Microstructural, microhardness and electrical conductivity analysis of AD31T alloy processed by friction stir processing

This research aims to examine the impact of friction stir processing (FSP) treatment on an aluminum alloy, especially the AD31T alloy derived from the Al-Fe-Mg-Si system. The aim is to assess the influence of different processing techniques on the microstructure and physical and mechanical characteristics of the material, with a specific focus on structural and bulk imperfections inside the stir zone (SZ).

The study demonstrates that augmenting the linear velocity of the tool within the 25–100 mm/min range results in significant enhancements. The enhancements include a decrease in the heat-affected zone (HAZ), a reduction in the extent of volume defects inside the SZ and a more uniform deformation. The microstructural analysis results are corroborated by data acquired from microhardness and electrical conductivity studies, confirming the beneficial influence of modifying the tool’s linear velocity on the material parameters.
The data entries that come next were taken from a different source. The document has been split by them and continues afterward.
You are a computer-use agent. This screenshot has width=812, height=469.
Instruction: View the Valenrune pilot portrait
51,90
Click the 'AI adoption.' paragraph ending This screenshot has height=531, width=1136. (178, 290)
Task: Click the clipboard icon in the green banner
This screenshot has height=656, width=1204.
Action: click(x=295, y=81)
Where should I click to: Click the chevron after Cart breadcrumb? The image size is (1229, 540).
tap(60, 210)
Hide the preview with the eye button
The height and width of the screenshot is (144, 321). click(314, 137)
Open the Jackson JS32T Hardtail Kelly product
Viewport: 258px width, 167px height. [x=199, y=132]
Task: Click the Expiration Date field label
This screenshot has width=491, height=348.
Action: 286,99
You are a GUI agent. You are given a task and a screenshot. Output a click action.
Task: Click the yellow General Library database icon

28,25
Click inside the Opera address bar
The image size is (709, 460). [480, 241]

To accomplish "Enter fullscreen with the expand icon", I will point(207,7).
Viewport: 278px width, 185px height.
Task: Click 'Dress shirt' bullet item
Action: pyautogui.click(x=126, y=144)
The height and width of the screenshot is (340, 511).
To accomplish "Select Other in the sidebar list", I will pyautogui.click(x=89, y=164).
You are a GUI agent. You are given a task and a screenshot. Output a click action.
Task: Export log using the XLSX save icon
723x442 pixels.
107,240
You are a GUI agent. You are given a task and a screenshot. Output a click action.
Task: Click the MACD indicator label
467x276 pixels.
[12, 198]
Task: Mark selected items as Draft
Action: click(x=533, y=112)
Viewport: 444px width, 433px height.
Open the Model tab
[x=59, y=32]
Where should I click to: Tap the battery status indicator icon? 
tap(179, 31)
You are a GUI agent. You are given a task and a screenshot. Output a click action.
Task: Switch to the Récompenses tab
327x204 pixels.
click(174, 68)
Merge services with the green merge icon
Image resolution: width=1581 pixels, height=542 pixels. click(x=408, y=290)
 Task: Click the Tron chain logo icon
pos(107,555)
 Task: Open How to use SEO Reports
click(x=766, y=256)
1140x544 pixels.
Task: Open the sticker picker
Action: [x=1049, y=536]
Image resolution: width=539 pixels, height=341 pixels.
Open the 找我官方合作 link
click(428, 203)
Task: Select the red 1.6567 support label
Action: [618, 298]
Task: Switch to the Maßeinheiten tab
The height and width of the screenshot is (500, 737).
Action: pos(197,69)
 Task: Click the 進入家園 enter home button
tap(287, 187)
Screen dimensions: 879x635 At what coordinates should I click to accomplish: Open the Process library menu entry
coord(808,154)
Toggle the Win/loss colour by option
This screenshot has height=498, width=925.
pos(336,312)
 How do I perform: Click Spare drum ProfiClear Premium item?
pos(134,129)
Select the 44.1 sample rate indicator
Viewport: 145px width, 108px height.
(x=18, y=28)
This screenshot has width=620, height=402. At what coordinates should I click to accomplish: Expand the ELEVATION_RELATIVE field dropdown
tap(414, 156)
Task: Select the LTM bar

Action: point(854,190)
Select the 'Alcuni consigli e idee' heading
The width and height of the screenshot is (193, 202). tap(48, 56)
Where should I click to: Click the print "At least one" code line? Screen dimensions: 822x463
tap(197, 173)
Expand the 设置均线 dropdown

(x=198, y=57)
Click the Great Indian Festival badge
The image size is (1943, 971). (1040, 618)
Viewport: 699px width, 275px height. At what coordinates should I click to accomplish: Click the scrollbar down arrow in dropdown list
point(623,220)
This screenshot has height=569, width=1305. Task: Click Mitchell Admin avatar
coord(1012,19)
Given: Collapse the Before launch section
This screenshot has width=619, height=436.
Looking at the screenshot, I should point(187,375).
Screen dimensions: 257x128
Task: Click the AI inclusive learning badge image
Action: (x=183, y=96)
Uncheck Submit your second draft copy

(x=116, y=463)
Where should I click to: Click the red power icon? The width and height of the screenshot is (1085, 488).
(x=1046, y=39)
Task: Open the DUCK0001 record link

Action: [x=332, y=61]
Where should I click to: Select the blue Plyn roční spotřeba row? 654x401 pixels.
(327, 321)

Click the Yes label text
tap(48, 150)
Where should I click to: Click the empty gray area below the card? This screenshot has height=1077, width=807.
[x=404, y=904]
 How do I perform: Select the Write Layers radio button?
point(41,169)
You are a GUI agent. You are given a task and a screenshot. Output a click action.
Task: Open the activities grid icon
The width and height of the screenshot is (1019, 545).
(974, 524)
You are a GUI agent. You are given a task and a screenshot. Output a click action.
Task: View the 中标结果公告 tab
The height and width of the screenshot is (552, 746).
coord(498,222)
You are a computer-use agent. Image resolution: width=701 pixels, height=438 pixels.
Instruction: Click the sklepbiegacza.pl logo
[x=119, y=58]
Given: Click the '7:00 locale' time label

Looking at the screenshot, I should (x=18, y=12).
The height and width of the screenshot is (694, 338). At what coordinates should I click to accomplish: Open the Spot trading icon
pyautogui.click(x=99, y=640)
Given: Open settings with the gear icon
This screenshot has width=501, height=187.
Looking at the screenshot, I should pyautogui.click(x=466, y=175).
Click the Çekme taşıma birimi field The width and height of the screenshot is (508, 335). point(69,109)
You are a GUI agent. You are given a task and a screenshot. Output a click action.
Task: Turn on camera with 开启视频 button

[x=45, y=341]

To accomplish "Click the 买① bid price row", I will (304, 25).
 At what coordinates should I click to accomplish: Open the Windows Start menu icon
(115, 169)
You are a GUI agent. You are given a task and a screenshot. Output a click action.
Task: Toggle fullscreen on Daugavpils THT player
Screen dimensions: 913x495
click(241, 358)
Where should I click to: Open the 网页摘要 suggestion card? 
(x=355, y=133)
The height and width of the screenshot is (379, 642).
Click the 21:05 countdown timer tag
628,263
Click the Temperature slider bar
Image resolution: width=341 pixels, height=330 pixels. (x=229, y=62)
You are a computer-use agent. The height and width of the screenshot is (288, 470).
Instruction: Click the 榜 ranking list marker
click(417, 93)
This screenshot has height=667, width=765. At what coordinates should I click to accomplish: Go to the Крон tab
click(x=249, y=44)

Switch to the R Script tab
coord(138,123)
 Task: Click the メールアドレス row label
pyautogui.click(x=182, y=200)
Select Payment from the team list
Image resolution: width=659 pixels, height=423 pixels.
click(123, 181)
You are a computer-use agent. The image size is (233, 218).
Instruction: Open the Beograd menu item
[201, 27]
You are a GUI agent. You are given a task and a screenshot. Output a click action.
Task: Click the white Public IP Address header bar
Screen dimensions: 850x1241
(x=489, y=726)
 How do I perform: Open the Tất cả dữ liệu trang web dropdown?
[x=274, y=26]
This study provides significant observations on the changes in microstructure and the generation of flaws throughout the process of FSP of AD31T alloy. These results have practical implications for improving the characteristics of the alloy and optimizing the production conditions.

All samples exhibit a distinct reduction in electrical conductivity within the initial third of the sample, aligning with the transitional region between the base metal (BM) and the HAZ. This underscores the importance of understanding the transitional zones during FSP.